Impossible de parler de Giono sans commencer par son style, car même s’il n’a rien pu contre ma léthargie, il m’a subjuguée. Combien de fois me suis-je sentie transportée dans cette Provence d’abord écrasée par la chaleur estivale, puis recouverte d’un brouillard automnal ? Combien de fois ai-je – un sourire aux lèvres dessiné par la beauté de mots qui s’accordent si bien – relu certaines phrases pour le plaisir de m’imprégner de ces longues descriptions ?

« Le petit chemin de terre fort doux au pas du cheval et qui montait sur ce flanc de la montagne en pente douce serpentait entre ces bosquets d’arbres dans lesquels la lumière oblique de l’extrême matin ouvrait de profondes avenues dorées et la perspective d’immenses salles aux voûtes vertes soutenues par des multitudes de piliers blancs. » (p.47)

La nature et ses éléments en sont même personnifiés et le narrateur use et abuse des comparaisons dans ses descriptions lyriques, comme ici p. 434.

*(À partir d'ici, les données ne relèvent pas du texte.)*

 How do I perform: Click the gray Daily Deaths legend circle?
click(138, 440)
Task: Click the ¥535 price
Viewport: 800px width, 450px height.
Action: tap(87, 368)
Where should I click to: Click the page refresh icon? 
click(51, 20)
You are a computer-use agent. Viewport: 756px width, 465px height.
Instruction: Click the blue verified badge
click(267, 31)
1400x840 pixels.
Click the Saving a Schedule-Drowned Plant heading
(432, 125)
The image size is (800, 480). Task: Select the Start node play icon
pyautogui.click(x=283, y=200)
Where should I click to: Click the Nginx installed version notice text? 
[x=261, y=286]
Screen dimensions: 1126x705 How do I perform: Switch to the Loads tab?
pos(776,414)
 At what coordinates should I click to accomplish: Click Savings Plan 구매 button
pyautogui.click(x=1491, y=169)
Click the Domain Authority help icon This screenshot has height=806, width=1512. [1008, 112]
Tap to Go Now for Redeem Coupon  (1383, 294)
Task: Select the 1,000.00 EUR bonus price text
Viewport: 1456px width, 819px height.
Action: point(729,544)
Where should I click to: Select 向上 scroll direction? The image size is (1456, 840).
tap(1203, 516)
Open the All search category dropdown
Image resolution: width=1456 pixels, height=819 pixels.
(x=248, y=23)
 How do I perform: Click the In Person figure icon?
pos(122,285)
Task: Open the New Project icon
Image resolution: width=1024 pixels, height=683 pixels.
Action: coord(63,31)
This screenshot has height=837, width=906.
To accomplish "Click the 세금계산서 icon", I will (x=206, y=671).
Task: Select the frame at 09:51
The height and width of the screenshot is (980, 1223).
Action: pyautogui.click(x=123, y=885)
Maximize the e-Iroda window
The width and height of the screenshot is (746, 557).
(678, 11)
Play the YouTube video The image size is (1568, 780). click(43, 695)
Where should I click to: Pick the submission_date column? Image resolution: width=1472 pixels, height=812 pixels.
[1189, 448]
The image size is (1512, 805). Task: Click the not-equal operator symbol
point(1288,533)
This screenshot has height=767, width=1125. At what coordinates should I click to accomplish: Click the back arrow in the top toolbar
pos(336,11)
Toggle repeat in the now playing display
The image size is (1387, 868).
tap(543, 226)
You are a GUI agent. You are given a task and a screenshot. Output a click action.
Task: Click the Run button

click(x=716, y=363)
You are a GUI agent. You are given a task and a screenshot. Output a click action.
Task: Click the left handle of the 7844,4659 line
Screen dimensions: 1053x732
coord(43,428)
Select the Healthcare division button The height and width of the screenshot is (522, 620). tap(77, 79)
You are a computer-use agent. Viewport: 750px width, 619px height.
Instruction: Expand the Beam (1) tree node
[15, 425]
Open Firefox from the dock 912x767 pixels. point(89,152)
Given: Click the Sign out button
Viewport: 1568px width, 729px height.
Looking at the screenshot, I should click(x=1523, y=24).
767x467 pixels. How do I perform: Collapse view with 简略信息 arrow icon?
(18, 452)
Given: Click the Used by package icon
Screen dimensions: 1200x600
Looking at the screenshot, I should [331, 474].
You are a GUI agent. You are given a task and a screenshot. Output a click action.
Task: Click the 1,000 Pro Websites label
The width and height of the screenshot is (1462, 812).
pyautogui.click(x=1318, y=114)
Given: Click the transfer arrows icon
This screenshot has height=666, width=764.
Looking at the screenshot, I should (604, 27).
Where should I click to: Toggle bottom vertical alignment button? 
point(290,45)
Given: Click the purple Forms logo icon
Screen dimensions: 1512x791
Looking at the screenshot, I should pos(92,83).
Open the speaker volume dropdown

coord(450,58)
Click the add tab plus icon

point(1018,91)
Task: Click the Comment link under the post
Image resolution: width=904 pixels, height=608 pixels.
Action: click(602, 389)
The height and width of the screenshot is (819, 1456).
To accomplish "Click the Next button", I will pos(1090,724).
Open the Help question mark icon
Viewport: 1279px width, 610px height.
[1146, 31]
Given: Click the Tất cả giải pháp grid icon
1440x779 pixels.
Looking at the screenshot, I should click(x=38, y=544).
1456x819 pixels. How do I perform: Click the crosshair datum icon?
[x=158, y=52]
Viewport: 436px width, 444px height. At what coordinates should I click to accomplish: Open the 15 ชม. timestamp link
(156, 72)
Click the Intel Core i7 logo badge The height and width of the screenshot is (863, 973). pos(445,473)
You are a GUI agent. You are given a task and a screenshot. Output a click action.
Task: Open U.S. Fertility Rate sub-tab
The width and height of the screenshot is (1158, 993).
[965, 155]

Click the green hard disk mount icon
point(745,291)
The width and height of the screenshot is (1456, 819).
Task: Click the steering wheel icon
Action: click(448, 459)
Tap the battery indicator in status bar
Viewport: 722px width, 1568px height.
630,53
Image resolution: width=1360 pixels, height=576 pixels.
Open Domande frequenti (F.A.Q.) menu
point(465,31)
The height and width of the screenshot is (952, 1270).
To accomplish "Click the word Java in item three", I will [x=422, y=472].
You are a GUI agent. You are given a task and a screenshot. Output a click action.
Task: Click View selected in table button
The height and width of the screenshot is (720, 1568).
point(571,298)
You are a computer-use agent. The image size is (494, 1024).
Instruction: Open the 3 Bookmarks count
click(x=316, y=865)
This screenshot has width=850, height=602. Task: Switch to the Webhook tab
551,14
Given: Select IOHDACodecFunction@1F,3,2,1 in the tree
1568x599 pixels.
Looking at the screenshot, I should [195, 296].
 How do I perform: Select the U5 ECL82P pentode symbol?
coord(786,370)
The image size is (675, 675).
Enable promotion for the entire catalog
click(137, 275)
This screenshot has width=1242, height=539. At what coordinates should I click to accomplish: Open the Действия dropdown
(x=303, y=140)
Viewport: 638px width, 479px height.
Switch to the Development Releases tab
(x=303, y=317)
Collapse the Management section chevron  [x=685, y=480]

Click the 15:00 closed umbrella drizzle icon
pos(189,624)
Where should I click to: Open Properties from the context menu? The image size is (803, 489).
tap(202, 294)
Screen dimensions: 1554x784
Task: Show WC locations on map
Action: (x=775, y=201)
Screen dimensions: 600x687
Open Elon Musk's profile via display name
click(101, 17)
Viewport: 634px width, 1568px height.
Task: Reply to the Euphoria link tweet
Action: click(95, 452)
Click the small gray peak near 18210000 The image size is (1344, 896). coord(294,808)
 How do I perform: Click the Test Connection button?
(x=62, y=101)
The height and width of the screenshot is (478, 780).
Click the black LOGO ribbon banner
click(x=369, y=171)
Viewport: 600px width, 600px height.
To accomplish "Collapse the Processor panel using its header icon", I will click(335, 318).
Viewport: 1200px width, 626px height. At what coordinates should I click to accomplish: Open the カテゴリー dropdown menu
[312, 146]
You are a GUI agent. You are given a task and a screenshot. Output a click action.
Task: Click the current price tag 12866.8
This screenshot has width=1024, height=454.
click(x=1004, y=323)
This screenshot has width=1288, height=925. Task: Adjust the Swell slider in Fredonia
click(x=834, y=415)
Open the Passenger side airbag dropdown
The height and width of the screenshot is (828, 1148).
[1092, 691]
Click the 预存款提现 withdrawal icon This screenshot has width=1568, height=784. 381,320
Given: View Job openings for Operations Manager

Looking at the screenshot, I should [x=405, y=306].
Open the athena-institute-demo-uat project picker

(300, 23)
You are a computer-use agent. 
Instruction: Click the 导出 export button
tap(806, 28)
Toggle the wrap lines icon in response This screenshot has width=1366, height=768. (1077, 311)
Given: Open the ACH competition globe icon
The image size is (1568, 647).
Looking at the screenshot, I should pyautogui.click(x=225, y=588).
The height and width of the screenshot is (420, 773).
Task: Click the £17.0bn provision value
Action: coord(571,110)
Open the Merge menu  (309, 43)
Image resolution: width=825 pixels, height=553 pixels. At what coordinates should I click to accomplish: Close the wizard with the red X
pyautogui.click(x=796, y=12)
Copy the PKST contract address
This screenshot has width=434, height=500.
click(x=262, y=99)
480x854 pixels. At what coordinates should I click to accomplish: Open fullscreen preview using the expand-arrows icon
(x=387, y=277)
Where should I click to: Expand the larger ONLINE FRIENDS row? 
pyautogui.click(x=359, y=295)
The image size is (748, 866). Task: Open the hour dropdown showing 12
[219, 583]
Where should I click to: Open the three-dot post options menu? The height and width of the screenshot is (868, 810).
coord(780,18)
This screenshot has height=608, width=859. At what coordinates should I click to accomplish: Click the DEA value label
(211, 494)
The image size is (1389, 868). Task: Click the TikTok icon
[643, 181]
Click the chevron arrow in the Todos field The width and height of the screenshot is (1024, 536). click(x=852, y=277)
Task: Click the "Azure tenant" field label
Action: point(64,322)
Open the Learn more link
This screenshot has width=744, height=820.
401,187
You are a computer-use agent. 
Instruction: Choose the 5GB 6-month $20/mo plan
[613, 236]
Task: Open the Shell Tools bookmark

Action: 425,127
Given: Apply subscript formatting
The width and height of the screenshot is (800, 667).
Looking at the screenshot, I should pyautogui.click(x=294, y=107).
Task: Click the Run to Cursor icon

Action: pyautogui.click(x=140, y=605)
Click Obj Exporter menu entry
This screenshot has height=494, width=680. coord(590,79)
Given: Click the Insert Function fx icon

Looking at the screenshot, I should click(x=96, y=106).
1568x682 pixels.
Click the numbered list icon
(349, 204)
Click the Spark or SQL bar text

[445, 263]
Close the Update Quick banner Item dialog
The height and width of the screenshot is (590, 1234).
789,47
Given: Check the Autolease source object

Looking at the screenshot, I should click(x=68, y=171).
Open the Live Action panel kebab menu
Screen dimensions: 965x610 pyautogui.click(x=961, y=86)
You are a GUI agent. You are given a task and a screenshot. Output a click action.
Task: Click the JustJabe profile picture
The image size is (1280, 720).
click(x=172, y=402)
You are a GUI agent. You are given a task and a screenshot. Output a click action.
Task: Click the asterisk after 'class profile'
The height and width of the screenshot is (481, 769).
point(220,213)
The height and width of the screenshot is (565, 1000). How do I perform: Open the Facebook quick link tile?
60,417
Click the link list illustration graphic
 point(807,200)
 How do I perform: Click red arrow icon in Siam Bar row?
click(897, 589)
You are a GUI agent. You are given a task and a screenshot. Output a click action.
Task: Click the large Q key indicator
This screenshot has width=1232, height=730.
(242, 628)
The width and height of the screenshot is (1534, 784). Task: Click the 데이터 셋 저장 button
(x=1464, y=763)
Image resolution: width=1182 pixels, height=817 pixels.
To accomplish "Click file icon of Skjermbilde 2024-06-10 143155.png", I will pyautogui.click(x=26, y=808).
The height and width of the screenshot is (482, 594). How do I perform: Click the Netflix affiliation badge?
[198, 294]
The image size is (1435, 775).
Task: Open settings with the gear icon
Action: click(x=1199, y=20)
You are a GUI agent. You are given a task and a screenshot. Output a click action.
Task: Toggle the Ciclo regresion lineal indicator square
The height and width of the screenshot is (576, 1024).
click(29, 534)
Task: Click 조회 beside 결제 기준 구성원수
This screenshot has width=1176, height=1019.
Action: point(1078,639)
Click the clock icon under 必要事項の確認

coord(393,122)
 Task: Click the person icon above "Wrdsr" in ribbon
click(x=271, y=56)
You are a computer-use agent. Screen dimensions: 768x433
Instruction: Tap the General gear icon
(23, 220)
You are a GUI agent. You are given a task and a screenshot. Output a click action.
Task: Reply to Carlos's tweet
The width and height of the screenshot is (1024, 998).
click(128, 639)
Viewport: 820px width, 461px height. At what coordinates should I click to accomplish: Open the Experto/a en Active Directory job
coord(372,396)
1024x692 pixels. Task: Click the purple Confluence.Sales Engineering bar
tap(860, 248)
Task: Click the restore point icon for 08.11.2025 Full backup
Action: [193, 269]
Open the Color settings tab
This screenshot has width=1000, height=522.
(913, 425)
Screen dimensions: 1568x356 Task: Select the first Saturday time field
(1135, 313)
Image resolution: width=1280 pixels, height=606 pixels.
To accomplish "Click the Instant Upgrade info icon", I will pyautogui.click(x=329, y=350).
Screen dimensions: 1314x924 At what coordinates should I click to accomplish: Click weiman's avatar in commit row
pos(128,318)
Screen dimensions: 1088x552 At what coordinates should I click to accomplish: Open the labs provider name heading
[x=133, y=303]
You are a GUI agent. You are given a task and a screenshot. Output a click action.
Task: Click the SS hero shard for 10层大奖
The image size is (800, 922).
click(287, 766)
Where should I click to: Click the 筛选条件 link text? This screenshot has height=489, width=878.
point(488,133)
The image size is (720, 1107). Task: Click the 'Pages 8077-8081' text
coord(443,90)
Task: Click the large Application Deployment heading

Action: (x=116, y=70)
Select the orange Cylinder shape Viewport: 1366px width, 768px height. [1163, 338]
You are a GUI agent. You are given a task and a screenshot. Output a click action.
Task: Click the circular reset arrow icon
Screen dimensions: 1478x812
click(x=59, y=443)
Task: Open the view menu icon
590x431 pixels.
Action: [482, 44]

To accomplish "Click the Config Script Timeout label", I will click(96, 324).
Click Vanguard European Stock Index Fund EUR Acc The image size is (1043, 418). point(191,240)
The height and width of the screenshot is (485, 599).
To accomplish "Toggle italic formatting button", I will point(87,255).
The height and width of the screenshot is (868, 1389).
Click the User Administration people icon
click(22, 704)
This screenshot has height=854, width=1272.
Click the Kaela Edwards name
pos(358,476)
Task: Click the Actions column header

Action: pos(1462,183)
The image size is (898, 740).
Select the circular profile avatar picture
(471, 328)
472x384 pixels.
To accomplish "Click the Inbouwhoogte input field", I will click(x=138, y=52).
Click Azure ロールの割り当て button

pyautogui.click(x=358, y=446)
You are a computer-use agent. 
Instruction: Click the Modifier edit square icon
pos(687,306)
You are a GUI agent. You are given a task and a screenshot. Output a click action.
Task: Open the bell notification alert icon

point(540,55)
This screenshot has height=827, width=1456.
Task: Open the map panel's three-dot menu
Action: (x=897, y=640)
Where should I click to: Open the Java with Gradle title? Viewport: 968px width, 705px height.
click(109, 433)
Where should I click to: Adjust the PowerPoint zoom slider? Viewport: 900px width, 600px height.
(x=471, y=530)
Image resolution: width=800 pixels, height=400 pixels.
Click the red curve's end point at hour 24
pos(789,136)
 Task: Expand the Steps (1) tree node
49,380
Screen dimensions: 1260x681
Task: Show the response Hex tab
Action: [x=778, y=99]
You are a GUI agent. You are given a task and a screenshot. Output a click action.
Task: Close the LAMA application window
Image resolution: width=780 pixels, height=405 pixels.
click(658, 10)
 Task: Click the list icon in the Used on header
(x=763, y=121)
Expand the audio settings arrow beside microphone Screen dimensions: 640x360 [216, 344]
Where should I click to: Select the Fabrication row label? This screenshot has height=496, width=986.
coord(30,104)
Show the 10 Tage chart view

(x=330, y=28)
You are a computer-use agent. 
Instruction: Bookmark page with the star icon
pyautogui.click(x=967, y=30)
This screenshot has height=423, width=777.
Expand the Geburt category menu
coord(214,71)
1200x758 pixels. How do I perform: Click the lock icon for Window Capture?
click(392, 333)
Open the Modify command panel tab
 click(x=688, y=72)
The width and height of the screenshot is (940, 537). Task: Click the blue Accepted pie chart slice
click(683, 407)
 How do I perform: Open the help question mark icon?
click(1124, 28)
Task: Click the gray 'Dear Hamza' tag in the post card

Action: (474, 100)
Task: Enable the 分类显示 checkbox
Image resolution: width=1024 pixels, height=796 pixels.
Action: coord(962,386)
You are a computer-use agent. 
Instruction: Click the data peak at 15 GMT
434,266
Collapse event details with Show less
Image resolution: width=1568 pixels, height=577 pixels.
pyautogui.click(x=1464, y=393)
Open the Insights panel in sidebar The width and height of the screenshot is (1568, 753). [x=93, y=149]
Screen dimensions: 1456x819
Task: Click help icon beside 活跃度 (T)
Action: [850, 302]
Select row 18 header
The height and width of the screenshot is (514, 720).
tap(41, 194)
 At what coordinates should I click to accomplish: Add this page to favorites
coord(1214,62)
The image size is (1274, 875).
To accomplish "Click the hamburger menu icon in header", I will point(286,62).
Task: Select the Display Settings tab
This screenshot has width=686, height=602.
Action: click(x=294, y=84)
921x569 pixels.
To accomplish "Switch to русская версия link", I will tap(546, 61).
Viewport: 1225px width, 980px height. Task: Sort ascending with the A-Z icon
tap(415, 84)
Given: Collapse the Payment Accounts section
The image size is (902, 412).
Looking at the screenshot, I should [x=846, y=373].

« Ils marchèrent par des bois montueux, sous un ciel de plus en plus couvert qui faisait des gestes menaçants. Les coups de vent tièdes sentaient l’eau. Les trottinements de pluie semblables à ceux de rats couraient dans les feuillages. […] Elle [la forêt] était fourrée comme une peau de mouton. Elle couvrait un pays bossu, bleu sombre, sans grand espoir. Les arbres se réjouissaient égoïstement de la pluie proche. Ces vastes étendues végétales qui menaient une vie bien organisée et parfaitement indifférente à tout ce qui n’était pas leur intérêt immédiat étaient aussi effrayantes que le choléra. »

Ainsi l’environnement du héros incarne une menace, une tristesse parfois aussi. Mais la personnification a un but bien précis : transmettre une atmosphère, et les sentiments intenses que le héros ressent en traversant ce paysage de désolation.

 

Un peu plus près du choléra

Pas besoin de vous faire un dessin, les symptômes de l’épidémie ne sont pas ragoûtants. Cela tombe bien, car Giono ne nous épargne rien. Dès les premières pages, les corps des victimes se profilent au loin, alors que notre héros solitaire ignore encore dans quel merdier il s’est fourré. Au sein des jeux de lumières évoqués dans la première citation, la nature se montre pourtant inquiétante à la même page, et la fameuse beauté de l’horreur approche :

« Chose curieuse : les toits des maisons étaient couverts d’oiseaux. Il y avait même des troupes de corbeaux par terre, autour des seuils. » (p. 47)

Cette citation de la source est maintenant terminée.